# INSTRUCTION
Reproduce the rows below verbatim, starting at the line containing "Open the Insert Chart placeholder icon" and ending at the line containing "Action: (148, 794)", with both of those lines included.

>> BEGIN

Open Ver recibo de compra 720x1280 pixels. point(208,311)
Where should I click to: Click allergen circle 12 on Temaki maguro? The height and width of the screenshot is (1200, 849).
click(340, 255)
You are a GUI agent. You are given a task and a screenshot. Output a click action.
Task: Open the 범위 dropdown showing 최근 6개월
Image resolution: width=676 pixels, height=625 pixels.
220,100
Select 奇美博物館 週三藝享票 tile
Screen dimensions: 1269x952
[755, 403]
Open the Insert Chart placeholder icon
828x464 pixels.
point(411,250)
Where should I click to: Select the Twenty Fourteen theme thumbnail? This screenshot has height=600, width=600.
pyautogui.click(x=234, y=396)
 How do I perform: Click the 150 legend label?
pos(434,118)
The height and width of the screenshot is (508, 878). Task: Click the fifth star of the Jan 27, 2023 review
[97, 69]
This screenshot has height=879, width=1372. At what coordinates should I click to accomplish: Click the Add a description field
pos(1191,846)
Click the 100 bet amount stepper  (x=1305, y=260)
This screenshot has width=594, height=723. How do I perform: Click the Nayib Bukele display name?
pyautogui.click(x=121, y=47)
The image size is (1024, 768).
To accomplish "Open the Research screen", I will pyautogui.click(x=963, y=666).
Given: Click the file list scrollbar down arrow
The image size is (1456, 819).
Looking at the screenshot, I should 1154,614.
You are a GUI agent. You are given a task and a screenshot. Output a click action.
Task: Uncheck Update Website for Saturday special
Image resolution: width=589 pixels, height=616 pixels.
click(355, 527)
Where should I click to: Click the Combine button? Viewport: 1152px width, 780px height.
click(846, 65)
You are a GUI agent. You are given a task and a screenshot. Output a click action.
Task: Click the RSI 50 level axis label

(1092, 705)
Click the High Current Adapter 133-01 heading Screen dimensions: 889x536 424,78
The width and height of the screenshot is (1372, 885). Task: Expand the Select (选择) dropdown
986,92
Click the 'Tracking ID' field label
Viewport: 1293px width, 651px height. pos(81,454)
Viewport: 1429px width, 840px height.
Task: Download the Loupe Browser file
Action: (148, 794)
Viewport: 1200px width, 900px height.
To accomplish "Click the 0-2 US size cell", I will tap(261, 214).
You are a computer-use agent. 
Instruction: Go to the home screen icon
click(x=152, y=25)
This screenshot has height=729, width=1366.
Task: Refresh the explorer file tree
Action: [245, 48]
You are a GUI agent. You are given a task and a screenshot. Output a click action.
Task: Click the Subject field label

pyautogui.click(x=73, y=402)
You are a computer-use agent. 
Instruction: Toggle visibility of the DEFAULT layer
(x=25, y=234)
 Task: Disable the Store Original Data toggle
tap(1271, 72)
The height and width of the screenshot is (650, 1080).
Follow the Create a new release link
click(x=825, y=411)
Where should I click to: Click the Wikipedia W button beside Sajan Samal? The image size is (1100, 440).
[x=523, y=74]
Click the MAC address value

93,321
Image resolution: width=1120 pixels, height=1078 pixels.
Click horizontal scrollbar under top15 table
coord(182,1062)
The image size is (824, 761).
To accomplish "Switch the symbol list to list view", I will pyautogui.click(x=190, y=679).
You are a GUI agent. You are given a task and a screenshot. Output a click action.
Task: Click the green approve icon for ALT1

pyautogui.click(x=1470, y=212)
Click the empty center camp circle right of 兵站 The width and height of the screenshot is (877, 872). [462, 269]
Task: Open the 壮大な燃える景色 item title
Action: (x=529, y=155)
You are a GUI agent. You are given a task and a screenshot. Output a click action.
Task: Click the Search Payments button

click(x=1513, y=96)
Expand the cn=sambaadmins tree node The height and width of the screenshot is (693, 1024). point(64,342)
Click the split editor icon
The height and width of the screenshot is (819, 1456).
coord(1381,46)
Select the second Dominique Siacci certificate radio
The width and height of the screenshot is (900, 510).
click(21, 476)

>> END

# TASK SOLUTION
Open the Insert Chart placeholder icon
828x464 pixels.
point(411,250)
Where should I click to: Select the Twenty Fourteen theme thumbnail? This screenshot has height=600, width=600.
pyautogui.click(x=234, y=396)
 How do I perform: Click the 150 legend label?
pos(434,118)
The height and width of the screenshot is (508, 878). Task: Click the fifth star of the Jan 27, 2023 review
[97, 69]
This screenshot has height=879, width=1372. At what coordinates should I click to accomplish: Click the Add a description field
pos(1191,846)
Click the 100 bet amount stepper  (x=1305, y=260)
This screenshot has width=594, height=723. How do I perform: Click the Nayib Bukele display name?
pyautogui.click(x=121, y=47)
The image size is (1024, 768).
To accomplish "Open the Research screen", I will pyautogui.click(x=963, y=666).
Given: Click the file list scrollbar down arrow
The image size is (1456, 819).
Looking at the screenshot, I should 1154,614.
You are a GUI agent. You are given a task and a screenshot. Output a click action.
Task: Uncheck Update Website for Saturday special
Image resolution: width=589 pixels, height=616 pixels.
click(355, 527)
Where should I click to: Click the Combine button? Viewport: 1152px width, 780px height.
click(846, 65)
You are a GUI agent. You are given a task and a screenshot. Output a click action.
Task: Click the RSI 50 level axis label

(1092, 705)
Click the High Current Adapter 133-01 heading Screen dimensions: 889x536 424,78
The width and height of the screenshot is (1372, 885). Task: Expand the Select (选择) dropdown
986,92
Click the 'Tracking ID' field label
Viewport: 1293px width, 651px height. pos(81,454)
Viewport: 1429px width, 840px height.
Task: Download the Loupe Browser file
Action: (148, 794)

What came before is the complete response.